(Pointing records for text and elements)
******************************

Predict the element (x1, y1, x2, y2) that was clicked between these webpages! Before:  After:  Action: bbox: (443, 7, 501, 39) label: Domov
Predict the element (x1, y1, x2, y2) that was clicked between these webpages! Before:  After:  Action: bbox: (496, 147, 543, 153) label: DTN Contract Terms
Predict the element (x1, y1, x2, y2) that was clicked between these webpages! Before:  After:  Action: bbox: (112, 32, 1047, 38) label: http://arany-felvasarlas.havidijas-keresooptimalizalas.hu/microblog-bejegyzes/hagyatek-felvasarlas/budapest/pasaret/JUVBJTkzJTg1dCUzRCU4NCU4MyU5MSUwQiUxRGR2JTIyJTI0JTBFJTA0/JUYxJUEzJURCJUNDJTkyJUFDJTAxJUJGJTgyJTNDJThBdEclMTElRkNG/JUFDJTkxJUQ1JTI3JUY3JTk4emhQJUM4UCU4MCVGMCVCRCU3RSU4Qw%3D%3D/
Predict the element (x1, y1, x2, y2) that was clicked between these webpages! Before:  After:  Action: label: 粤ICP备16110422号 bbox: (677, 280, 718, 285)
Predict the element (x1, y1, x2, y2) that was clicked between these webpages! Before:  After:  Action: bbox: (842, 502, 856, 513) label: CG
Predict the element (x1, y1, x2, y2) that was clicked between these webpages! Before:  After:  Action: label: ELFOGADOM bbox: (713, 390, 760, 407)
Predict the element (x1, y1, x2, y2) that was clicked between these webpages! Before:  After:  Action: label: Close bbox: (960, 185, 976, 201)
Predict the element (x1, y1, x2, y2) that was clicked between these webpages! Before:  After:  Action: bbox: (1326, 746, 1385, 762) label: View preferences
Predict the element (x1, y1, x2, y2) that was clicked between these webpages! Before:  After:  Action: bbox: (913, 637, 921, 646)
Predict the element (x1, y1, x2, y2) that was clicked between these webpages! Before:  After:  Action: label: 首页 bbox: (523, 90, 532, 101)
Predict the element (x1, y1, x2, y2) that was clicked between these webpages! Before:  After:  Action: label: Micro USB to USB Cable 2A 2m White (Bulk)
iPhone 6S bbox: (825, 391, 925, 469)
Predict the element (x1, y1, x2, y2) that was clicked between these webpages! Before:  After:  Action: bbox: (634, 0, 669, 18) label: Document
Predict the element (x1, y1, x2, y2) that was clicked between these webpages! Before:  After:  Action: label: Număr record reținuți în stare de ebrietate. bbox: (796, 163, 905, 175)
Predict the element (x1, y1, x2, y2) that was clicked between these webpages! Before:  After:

******************************

Can you convert all the rows above into a numbered list, leaving out any blank lines?

> Written solution:
1. Predict the element (x1, y1, x2, y2) that was clicked between these webpages! Before:  After:  Action: bbox: (443, 7, 501, 39) label: Domov
2. Predict the element (x1, y1, x2, y2) that was clicked between these webpages! Before:  After:  Action: bbox: (496, 147, 543, 153) label: DTN Contract Terms
3. Predict the element (x1, y1, x2, y2) that was clicked between these webpages! Before:  After:  Action: bbox: (112, 32, 1047, 38) label: http://arany-felvasarlas.havidijas-keresooptimalizalas.hu/microblog-bejegyzes/hagyatek-felvasarlas/budapest/pasaret/JUVBJTkzJTg1dCUzRCU4NCU4MyU5MSUwQiUxRGR2JTIyJTI0JTBFJTA0/JUYxJUEzJURCJUNDJTkyJUFDJTAxJUJGJTgyJTNDJThBdEclMTElRkNG/JUFDJTkxJUQ1JTI3JUY3JTk4emhQJUM4UCU4MCVGMCVCRCU3RSU4Qw%3D%3D/
4. Predict the element (x1, y1, x2, y2) that was clicked between these webpages! Before:  After:  Action: label: 粤ICP备16110422号 bbox: (677, 280, 718, 285)
5. Predict the element (x1, y1, x2, y2) that was clicked between these webpages! Before:  After:  Action: bbox: (842, 502, 856, 513) label: CG
6. Predict the element (x1, y1, x2, y2) that was clicked between these webpages! Before:  After:  Action: label: ELFOGADOM bbox: (713, 390, 760, 407)
7. Predict the element (x1, y1, x2, y2) that was clicked between these webpages! Before:  After:  Action: label: Close bbox: (960, 185, 976, 201)
8. Predict the element (x1, y1, x2, y2) that was clicked between these webpages! Before:  After:  Action: bbox: (1326, 746, 1385, 762) label: View preferences
9. Predict the element (x1, y1, x2, y2) that was clicked between these webpages! Before:  After:  Action: bbox: (913, 637, 921, 646)
10. Predict the element (x1, y1, x2, y2) that was clicked between these webpages! Before:  After:  Action: label: 首页 bbox: (523, 90, 532, 101)
11. Predict the element (x1, y1, x2, y2) that was clicked between these webpages! Before:  After:  Action: label: Micro USB to USB Cable 2A 2m White (Bulk)
12. iPhone 6S bbox: (825, 391, 925, 469)
13. Predict the element (x1, y1, x2, y2) that was clicked between these webpages! Before:  After:  Action: bbox: (634, 0, 669, 18) label: Document
14. Predict the element (x1, y1, x2, y2) that was clicked between these webpages! Before:  After:  Action: label: Număr record reținuți în stare de ebrietate. bbox: (796, 163, 905, 175)
15. Predict the element (x1, y1, x2, y2) that was clicked between these webpages! Before:  After:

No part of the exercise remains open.